So, could helical clusters formed from interstellar dust be somehow alive? “These complex, self-organized plasma structures exhibit all the necessary properties to qualify them as candidates for inorganic living matter,” says Tsytovich, “they are autonomous, they reproduce and they evolve”.
Obviously, there’s more to it, and it is worth reading at least the entire press release, or the full paper if you have a chance.
* * * * * * * * * * * * * * * * * * *
There’s another possibility, of course. This one can best be summed up as being that life is “a dream within a dream“. The latest popular version of this is “The Matrix“, wherein life is an artificial reality construct, designed to keep the human ‘power cells’ docile. But this too is an idea extensively exploited in Science Fiction, with many different variations on the theme. Of late, this idea has been more and more tied to the concept of a ‘Singularity’ , with speculation being that we are just some version of post-human research/recreation as a computer construct.
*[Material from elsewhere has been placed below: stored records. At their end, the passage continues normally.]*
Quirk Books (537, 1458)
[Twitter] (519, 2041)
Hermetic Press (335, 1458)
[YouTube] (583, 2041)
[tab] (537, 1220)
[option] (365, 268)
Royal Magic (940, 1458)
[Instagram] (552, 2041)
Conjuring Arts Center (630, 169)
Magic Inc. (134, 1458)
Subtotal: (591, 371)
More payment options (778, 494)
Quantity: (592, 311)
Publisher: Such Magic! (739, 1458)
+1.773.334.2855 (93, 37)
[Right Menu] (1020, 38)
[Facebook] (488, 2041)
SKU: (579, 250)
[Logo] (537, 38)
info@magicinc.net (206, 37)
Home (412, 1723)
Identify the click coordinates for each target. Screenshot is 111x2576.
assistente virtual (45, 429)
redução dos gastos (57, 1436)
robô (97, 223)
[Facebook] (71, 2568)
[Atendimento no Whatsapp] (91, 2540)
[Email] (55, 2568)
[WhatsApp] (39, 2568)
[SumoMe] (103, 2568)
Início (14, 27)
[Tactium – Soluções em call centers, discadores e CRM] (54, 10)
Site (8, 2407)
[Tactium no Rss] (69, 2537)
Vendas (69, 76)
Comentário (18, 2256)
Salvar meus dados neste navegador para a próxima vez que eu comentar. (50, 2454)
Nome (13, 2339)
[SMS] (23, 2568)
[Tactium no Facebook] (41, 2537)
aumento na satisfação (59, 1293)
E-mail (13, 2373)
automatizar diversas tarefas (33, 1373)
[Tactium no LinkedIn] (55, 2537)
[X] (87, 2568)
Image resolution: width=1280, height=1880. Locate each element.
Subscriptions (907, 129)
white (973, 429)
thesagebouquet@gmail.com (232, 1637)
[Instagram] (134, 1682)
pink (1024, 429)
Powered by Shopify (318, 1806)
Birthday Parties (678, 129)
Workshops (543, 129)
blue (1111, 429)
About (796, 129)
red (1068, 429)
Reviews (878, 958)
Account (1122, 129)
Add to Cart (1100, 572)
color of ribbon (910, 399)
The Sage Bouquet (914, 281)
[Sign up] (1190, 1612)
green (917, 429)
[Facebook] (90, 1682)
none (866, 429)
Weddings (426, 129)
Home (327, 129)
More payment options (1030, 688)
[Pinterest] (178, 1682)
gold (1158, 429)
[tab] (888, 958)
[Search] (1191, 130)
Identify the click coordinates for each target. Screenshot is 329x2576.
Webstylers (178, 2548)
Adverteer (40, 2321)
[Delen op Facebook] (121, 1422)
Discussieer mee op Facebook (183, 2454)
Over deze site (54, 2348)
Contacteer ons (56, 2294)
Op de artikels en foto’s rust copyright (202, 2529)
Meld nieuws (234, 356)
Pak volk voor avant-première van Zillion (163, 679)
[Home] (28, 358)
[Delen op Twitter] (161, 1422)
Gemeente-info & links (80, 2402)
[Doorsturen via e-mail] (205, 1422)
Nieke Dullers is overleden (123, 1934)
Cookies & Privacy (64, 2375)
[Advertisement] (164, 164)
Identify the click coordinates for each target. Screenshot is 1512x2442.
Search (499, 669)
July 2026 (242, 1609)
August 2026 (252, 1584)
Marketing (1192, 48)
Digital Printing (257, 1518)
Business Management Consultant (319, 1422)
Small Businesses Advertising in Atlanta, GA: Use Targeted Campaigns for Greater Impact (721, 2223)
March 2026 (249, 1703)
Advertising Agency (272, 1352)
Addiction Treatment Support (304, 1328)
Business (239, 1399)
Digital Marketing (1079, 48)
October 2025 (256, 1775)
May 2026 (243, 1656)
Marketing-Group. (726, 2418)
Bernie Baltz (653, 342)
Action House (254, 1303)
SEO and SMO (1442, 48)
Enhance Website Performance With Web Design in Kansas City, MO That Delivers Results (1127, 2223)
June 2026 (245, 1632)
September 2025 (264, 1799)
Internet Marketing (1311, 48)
And in a piece published yesterday in the NYT titled “Our Lives, Controlled From Some Guy’s Couch” this gets the mainstream religion treatment:
Until I talked to Nick Bostrom, a philosopher at Oxford University, it never occurred to me that our universe might be somebody else’s hobby. I hadn’t imagined that the omniscient, omnipotent creator of the heavens and earth could be an advanced version of a guy who spends his weekends building model railroads or overseeing video-game worlds like the Sims.
But now it seems quite possible. In fact, if you accept a pretty reasonable assumption of Dr. Bostrom’s, it is almost a mathematical certainty that we are living in someone else’s computer simulation.
. . .
David J. Chalmers, a philosopher at the Australian National University, says Dr. Bostrom’s simulation hypothesis isn’t a cause for skepticism, but simply a different metaphysical explanation of our world. Whatever you’re touching now — a sheet of paper, a keyboard, a coffee mug — is real to you even if it’s created on a computer circuit rather than fashioned out of wood, plastic or clay.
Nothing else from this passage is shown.